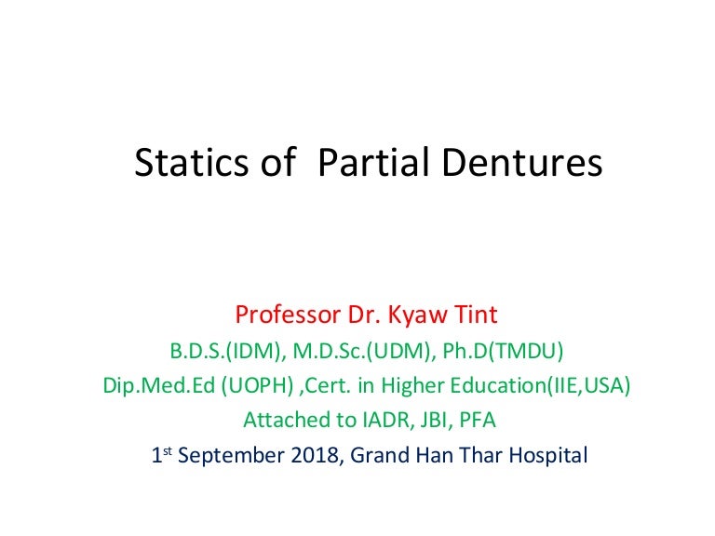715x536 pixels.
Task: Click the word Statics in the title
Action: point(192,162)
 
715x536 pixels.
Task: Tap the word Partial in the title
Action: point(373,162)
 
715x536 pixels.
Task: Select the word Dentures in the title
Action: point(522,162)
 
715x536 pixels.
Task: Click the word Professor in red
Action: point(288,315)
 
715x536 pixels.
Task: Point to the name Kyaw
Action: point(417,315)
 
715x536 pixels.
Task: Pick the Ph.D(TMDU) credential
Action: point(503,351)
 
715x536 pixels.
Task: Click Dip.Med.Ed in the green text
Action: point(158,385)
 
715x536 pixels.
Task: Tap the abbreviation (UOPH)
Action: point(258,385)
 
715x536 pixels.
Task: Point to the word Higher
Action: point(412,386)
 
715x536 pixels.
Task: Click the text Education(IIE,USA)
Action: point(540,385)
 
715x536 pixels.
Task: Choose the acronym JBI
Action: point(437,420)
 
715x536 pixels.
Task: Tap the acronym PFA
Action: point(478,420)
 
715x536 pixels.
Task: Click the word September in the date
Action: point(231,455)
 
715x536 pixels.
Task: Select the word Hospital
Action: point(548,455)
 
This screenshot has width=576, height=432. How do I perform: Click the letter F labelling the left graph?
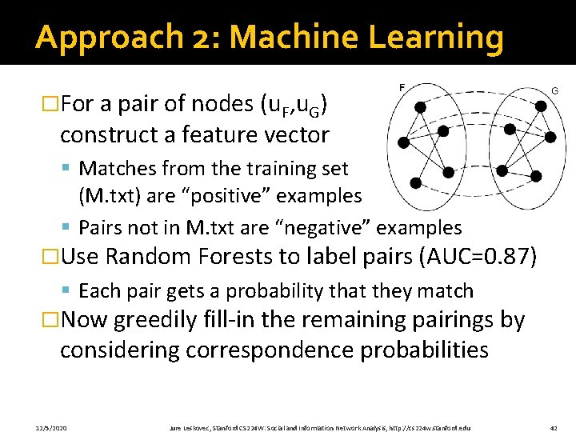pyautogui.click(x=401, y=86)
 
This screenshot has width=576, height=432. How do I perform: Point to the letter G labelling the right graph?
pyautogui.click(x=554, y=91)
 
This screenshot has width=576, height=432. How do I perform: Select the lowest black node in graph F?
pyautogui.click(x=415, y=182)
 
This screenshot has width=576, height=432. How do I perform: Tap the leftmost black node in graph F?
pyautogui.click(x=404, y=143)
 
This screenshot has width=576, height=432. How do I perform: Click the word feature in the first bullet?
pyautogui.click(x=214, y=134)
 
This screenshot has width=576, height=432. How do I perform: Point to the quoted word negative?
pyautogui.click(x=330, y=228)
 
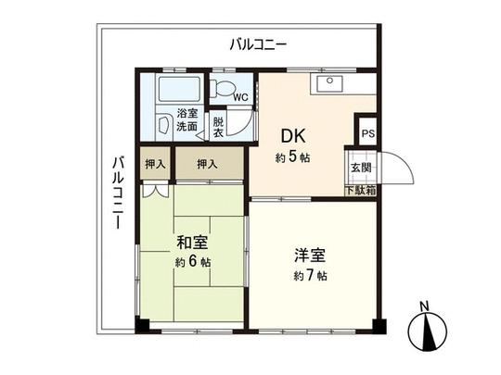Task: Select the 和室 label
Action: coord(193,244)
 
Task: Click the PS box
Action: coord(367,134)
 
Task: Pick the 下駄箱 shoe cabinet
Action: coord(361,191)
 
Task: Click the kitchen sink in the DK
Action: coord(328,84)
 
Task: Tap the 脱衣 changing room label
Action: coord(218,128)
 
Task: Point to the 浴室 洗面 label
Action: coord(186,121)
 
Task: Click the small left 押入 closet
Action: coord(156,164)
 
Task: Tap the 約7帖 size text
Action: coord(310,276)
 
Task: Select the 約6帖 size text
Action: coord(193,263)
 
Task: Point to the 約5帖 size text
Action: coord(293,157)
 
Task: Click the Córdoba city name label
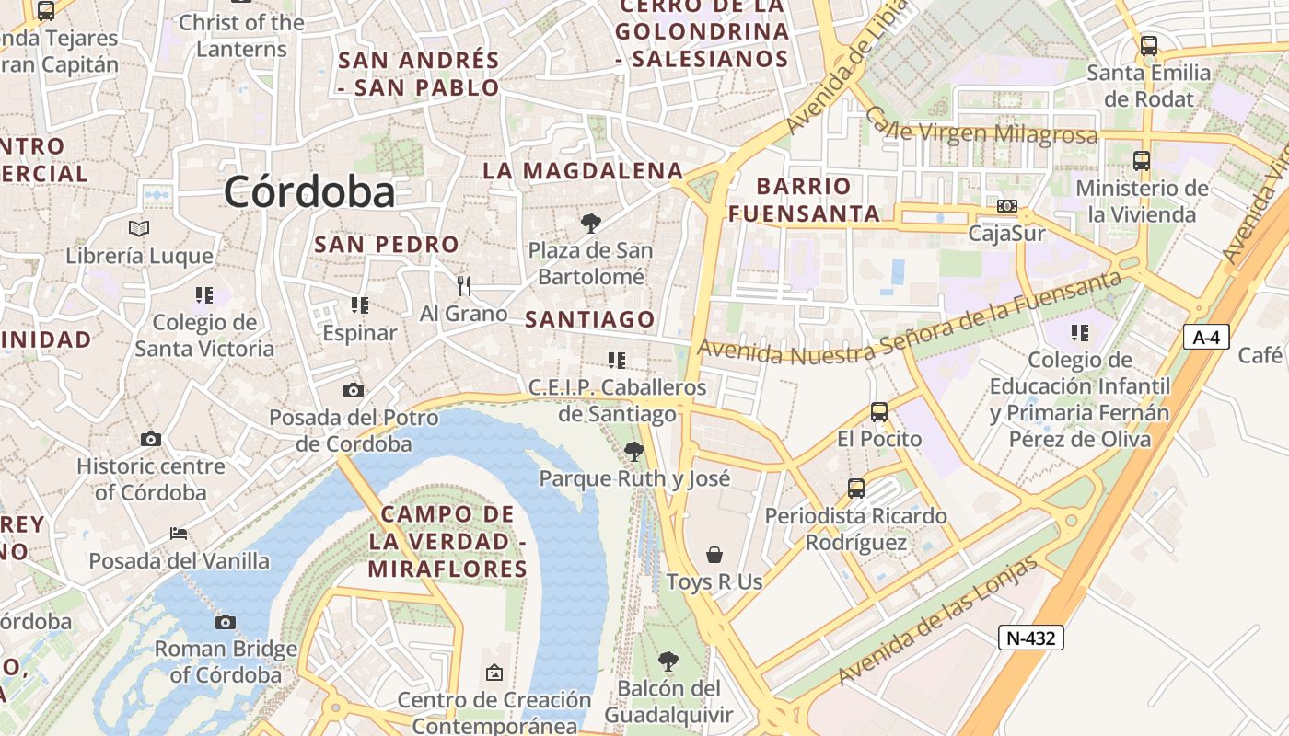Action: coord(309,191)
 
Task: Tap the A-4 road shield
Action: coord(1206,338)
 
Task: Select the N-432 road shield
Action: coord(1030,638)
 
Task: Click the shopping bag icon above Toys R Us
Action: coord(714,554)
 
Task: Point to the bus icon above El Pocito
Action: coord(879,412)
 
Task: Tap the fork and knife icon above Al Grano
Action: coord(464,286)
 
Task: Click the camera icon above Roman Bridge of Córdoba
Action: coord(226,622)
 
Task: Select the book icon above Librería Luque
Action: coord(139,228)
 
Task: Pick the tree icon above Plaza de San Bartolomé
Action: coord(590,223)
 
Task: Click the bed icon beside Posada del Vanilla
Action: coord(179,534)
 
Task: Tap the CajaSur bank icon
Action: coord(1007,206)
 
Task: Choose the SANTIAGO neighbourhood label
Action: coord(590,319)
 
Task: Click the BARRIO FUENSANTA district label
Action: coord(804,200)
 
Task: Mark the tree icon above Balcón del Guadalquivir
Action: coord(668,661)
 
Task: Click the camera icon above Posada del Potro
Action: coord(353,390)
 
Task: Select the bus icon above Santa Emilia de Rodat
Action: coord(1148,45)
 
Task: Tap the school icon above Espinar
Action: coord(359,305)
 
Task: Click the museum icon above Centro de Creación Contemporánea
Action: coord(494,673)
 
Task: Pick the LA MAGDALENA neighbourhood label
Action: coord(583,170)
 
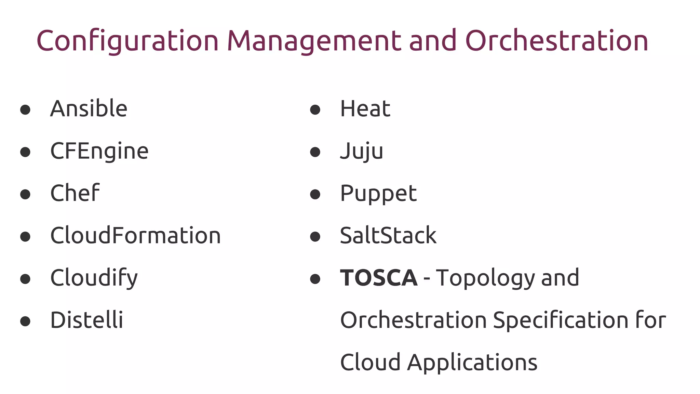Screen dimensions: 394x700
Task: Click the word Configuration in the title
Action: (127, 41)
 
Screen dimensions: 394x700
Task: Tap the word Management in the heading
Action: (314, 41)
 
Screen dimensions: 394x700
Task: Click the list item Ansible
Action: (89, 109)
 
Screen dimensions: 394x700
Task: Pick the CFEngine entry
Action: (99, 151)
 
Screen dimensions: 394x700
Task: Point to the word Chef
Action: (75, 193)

--

◆ WHAT YOU SHOULD DO ◆
Reproduce the portion of the entries that begins with the line containing "Task: Select the book" and ends with the line containing "Action: coord(353,390)", with "tree icon" changed to "park icon" and everything else left as it is.

◆ RESPONSE TO THIS TASK ◆
Task: Select the book icon above Librería Luque
Action: coord(139,228)
 
Task: Pick the park icon above Plaza de San Bartolomé
Action: coord(590,223)
 
Task: Click the bed icon beside Posada del Vanilla
Action: coord(179,534)
 
Task: Tap the CajaSur bank icon
Action: coord(1007,206)
 
Task: Choose the SANTIAGO neighbourhood label
Action: coord(590,319)
 
Task: Click the BARRIO FUENSANTA district label
Action: coord(804,200)
 
Task: Mark the park icon above Balcón del Guadalquivir
Action: coord(668,661)
 
Task: Click the camera icon above Posada del Potro
Action: coord(353,390)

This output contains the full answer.